One of the key obstacles is the small number of candidate solid electrolyte materials that can shuttle lithium ions efficiently between the battery terminals. In an ordinary battery, this is easily done through a liquid, but solid materials that can do this are extremely rare. Some of the available materials have stability issues. Others are difficult to process. Most of the remaining candidates are simply too slow at moving lithium ions around, which means they must be made very thin to be effective. 

The new work focuses on one material within a new class of materials, closo-borates, that was recently discovered to have fast lithium ion mobility. According to Wood, closo-borates are electrochemically stable and can be easily processed, offering some significant advantages over the competition. Although there are still some remaining barriers to commercialization -- higher thermal stability, mechanical strength and cyclability are the current focus -- this new class is an attractive potential replacement for current solid electrolytes. 

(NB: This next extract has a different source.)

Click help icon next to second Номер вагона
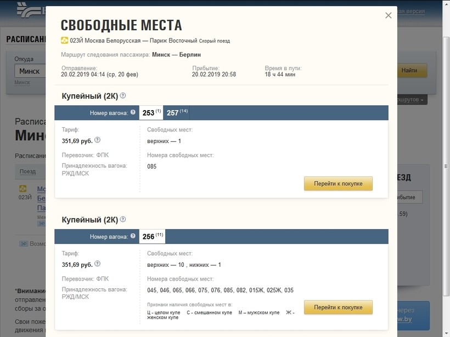450x337 pixels. 133,237
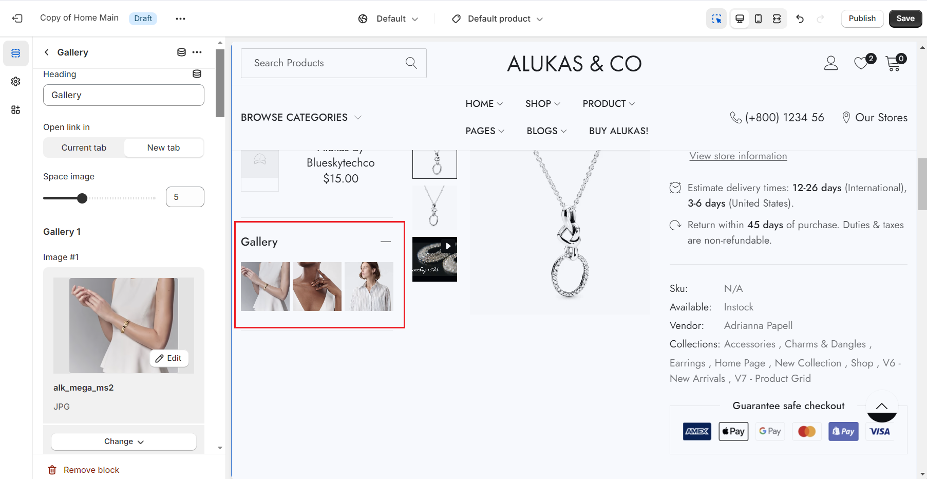Select New tab link option

(x=163, y=148)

"Another key advantage to closo-borates is their inherent tunability," said LLNL postdoctoral researcher Patrick Shea, who developed some of the analysis tools used in the study. "They can be readily alloyed, as well as structurally and chemically modified. In many cases, these changes can dramatically alter their behavior."

Collaborators at Sandia National Laboratories and NIST worked on modifying these materials to make them even better. They found that the substitution of one boron atom for a carbon atom makes lithium atoms move even faster.

Understanding how and why this happens requires deep modeling of mechanisms of lithium ion transport through the solid matrix, as well as detailed experimental characterization to accompany and validate the models. The team used an advanced quantum mechanical modeling technique -- ab initio molecular dynamics -- and combined it with a high-fidelity experimental technique, quasielastic neutron scattering.

The electrolyte material is a salt comprised of positively charged lithium cations and negatively charged closo-borate anions. The research showed that the closo-borate anions reorient themselves rapidly, spinning around in the solid matrix as they alternate between specific preferred directions. The addition of carbon to the closo-borate anion creates what’s known as a dipole, which repels lithium in the local vicinity of the carbon atom. As the anion spins, the carbon atom faces different directions, each time forcing lithium to move away to a nearby site in the solid matrix. Because the salt is full of spinning anions, this results in very rapid motion of lithium.

"Now that we understand the beneficial consequences, we can start to think about how to introduce similar effects by chemical modification of the anion itself," Wood said. "We also can start to think about how structure and chemistry are interrelated, which may give clues into how structural modifications of the material could generate further improvements."

Joel Varley, an LLNL materials scientist and co-author on the paper, added: "It’s an early step toward developing a new class of robust solid electrolytes with ultra-high lithium ion mobility, offering an attractive alternative for current solid-state battery designs. The general design principle also may be useful for optimizing other solid electrolyte materials where molecular rotations play a role."

In addition to Wood, Shea and Varley, LLNL researcher Kyoung Kweon also contributed to the study. Other collaborators include the University of Antwerp in Belgium and the Ural Division of the Russian Academy of Sciences.

The research was funded by the Laboratory Directed Research and Development program.